Activity: Please reproduce the line containing "The width and height of the screenshot is (2520, 1475)." and every line after it in the records below, exactly and with nothing else.

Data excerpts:
========
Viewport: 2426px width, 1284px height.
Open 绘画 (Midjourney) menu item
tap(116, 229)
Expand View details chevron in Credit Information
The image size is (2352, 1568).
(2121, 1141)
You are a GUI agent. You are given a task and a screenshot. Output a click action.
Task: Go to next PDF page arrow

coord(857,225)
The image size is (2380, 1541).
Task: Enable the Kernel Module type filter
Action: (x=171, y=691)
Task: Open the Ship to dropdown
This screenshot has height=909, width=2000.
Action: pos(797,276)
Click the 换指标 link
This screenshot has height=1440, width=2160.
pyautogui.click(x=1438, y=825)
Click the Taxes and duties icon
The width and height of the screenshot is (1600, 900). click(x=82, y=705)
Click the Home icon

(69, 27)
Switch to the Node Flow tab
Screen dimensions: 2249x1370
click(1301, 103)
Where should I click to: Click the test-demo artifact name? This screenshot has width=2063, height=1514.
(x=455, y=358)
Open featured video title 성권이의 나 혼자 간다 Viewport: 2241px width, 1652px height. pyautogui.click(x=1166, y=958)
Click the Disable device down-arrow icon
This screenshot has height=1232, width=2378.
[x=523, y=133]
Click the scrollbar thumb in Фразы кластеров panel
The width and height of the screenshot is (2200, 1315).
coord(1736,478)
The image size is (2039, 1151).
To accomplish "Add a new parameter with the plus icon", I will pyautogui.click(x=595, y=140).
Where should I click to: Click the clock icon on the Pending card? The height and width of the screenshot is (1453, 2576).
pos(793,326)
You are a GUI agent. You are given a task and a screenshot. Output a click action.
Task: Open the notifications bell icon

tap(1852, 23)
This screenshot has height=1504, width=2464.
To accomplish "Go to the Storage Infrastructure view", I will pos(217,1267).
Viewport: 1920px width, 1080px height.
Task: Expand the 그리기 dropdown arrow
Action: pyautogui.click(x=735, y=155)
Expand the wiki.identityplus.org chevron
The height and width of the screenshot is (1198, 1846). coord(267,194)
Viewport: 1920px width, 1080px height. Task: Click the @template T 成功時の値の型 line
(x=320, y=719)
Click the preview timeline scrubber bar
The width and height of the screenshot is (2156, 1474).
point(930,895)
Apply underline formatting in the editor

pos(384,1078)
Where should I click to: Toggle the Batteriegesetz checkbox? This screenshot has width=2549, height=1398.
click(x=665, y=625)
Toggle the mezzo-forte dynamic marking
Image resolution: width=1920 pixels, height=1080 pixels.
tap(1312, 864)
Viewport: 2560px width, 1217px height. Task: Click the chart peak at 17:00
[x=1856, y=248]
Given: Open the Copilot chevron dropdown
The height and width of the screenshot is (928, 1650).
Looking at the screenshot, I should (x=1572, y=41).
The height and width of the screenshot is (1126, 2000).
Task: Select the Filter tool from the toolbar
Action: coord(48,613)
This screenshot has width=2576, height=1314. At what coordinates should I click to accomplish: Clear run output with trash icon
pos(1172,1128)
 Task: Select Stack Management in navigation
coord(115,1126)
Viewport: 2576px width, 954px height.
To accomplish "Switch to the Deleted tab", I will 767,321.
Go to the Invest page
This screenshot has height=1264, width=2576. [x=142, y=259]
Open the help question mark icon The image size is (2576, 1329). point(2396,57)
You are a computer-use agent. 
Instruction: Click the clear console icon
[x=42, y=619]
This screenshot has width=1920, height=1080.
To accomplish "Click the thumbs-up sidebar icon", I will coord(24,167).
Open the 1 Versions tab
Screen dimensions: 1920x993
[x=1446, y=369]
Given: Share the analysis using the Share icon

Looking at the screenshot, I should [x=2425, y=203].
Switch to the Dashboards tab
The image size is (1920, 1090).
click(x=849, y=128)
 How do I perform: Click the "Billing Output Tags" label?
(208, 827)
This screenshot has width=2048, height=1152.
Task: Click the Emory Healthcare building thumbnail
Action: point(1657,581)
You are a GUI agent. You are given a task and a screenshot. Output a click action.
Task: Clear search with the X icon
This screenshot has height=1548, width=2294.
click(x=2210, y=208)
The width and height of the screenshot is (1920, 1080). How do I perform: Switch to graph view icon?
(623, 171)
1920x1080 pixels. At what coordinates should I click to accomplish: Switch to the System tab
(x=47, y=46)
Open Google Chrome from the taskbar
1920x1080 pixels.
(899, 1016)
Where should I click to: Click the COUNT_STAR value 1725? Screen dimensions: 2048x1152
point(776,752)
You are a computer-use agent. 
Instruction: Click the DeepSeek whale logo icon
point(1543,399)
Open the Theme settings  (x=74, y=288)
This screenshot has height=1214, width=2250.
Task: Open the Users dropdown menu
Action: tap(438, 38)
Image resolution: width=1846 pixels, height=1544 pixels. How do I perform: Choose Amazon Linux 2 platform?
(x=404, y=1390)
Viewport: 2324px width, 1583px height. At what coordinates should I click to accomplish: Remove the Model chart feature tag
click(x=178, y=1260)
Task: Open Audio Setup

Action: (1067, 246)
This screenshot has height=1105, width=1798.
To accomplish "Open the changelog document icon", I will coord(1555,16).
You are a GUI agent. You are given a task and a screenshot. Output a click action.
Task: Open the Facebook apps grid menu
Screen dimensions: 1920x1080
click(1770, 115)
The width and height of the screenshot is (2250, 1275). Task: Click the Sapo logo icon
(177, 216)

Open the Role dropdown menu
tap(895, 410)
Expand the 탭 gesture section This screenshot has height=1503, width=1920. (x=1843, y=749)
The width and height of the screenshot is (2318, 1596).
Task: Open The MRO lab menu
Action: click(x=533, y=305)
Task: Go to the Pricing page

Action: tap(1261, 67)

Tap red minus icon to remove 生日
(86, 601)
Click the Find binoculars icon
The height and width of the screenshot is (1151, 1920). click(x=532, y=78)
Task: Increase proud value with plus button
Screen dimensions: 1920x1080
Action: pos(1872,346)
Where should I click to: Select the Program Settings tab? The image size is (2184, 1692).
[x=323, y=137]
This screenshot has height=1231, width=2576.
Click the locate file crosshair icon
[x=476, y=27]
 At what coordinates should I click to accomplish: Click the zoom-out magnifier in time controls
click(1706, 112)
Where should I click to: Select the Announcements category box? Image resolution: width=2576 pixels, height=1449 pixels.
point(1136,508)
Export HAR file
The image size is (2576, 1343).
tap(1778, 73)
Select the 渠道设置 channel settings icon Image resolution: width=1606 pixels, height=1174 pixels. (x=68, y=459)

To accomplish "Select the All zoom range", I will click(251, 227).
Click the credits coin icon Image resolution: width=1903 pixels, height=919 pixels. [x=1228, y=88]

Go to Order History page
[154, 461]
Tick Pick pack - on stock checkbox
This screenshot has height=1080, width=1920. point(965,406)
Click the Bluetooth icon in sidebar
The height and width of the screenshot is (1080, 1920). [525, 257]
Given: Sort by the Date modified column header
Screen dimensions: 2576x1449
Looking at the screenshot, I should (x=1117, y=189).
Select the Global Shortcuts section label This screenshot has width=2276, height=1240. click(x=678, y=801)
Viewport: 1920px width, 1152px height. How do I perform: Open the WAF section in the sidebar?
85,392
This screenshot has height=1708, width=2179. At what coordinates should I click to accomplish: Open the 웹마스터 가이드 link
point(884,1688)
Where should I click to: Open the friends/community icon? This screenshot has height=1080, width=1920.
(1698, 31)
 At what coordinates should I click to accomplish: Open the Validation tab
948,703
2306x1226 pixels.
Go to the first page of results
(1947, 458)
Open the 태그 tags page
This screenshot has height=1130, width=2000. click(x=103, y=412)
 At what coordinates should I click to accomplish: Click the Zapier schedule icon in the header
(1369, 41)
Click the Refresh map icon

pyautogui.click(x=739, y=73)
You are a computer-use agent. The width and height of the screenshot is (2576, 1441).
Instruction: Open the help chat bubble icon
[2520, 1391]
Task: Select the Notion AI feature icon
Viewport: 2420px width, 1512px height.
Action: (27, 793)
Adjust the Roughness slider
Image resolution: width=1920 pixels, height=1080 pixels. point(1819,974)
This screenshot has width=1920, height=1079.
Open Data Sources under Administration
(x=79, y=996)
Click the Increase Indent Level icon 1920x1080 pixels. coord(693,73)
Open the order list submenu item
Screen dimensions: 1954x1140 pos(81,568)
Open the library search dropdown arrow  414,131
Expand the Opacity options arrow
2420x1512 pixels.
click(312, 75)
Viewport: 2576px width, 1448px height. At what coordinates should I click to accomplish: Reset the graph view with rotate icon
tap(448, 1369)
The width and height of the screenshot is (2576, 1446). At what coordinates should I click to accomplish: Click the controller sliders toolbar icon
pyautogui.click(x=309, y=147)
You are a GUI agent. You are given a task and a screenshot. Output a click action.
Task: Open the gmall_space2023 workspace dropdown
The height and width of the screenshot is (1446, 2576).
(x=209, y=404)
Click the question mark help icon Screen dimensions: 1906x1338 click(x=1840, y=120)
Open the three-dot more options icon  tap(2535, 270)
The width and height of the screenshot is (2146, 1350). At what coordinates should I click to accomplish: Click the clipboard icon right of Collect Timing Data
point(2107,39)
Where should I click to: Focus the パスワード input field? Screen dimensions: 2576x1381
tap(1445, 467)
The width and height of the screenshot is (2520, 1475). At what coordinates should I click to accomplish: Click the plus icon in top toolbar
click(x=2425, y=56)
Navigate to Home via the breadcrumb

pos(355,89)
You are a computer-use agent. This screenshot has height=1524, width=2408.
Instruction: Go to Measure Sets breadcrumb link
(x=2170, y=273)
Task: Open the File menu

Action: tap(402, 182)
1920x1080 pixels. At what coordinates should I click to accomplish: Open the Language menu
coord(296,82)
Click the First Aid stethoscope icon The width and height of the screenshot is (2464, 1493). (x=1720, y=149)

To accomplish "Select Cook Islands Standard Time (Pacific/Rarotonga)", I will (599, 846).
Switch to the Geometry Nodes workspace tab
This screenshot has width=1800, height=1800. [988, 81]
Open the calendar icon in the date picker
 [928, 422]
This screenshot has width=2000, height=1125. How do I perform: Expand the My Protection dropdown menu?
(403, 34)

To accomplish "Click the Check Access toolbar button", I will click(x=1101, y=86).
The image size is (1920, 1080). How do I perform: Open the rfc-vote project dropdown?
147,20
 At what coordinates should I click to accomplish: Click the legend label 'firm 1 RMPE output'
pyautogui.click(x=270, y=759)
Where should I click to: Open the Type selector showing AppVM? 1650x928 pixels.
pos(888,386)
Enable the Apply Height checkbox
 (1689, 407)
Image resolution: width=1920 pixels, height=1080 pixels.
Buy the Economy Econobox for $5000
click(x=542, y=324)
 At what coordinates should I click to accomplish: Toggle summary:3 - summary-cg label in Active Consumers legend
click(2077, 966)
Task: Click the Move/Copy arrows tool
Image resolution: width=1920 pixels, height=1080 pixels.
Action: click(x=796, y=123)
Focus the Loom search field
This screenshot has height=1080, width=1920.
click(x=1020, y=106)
========
Reply:
The width and height of the screenshot is (2520, 1475). At what coordinates should I click to accomplish: Click the plus icon in top toolbar
click(x=2425, y=56)
Navigate to Home via the breadcrumb

pos(355,89)
You are a computer-use agent. This screenshot has height=1524, width=2408.
Instruction: Go to Measure Sets breadcrumb link
(x=2170, y=273)
Task: Open the File menu

Action: tap(402, 182)
1920x1080 pixels. At what coordinates should I click to accomplish: Open the Language menu
coord(296,82)
Click the First Aid stethoscope icon The width and height of the screenshot is (2464, 1493). (x=1720, y=149)

To accomplish "Select Cook Islands Standard Time (Pacific/Rarotonga)", I will (599, 846).
Switch to the Geometry Nodes workspace tab
This screenshot has width=1800, height=1800. [988, 81]
Open the calendar icon in the date picker
 [928, 422]
This screenshot has width=2000, height=1125. How do I perform: Expand the My Protection dropdown menu?
(403, 34)

To accomplish "Click the Check Access toolbar button", I will click(x=1101, y=86).
The image size is (1920, 1080). How do I perform: Open the rfc-vote project dropdown?
147,20
 At what coordinates should I click to accomplish: Click the legend label 'firm 1 RMPE output'
pyautogui.click(x=270, y=759)
Where should I click to: Open the Type selector showing AppVM? 1650x928 pixels.
pos(888,386)
Enable the Apply Height checkbox
 (1689, 407)
Image resolution: width=1920 pixels, height=1080 pixels.
Buy the Economy Econobox for $5000
click(x=542, y=324)
 At what coordinates should I click to accomplish: Toggle summary:3 - summary-cg label in Active Consumers legend
click(2077, 966)
Task: Click the Move/Copy arrows tool
Image resolution: width=1920 pixels, height=1080 pixels.
Action: click(x=796, y=123)
Focus the Loom search field
This screenshot has height=1080, width=1920.
click(x=1020, y=106)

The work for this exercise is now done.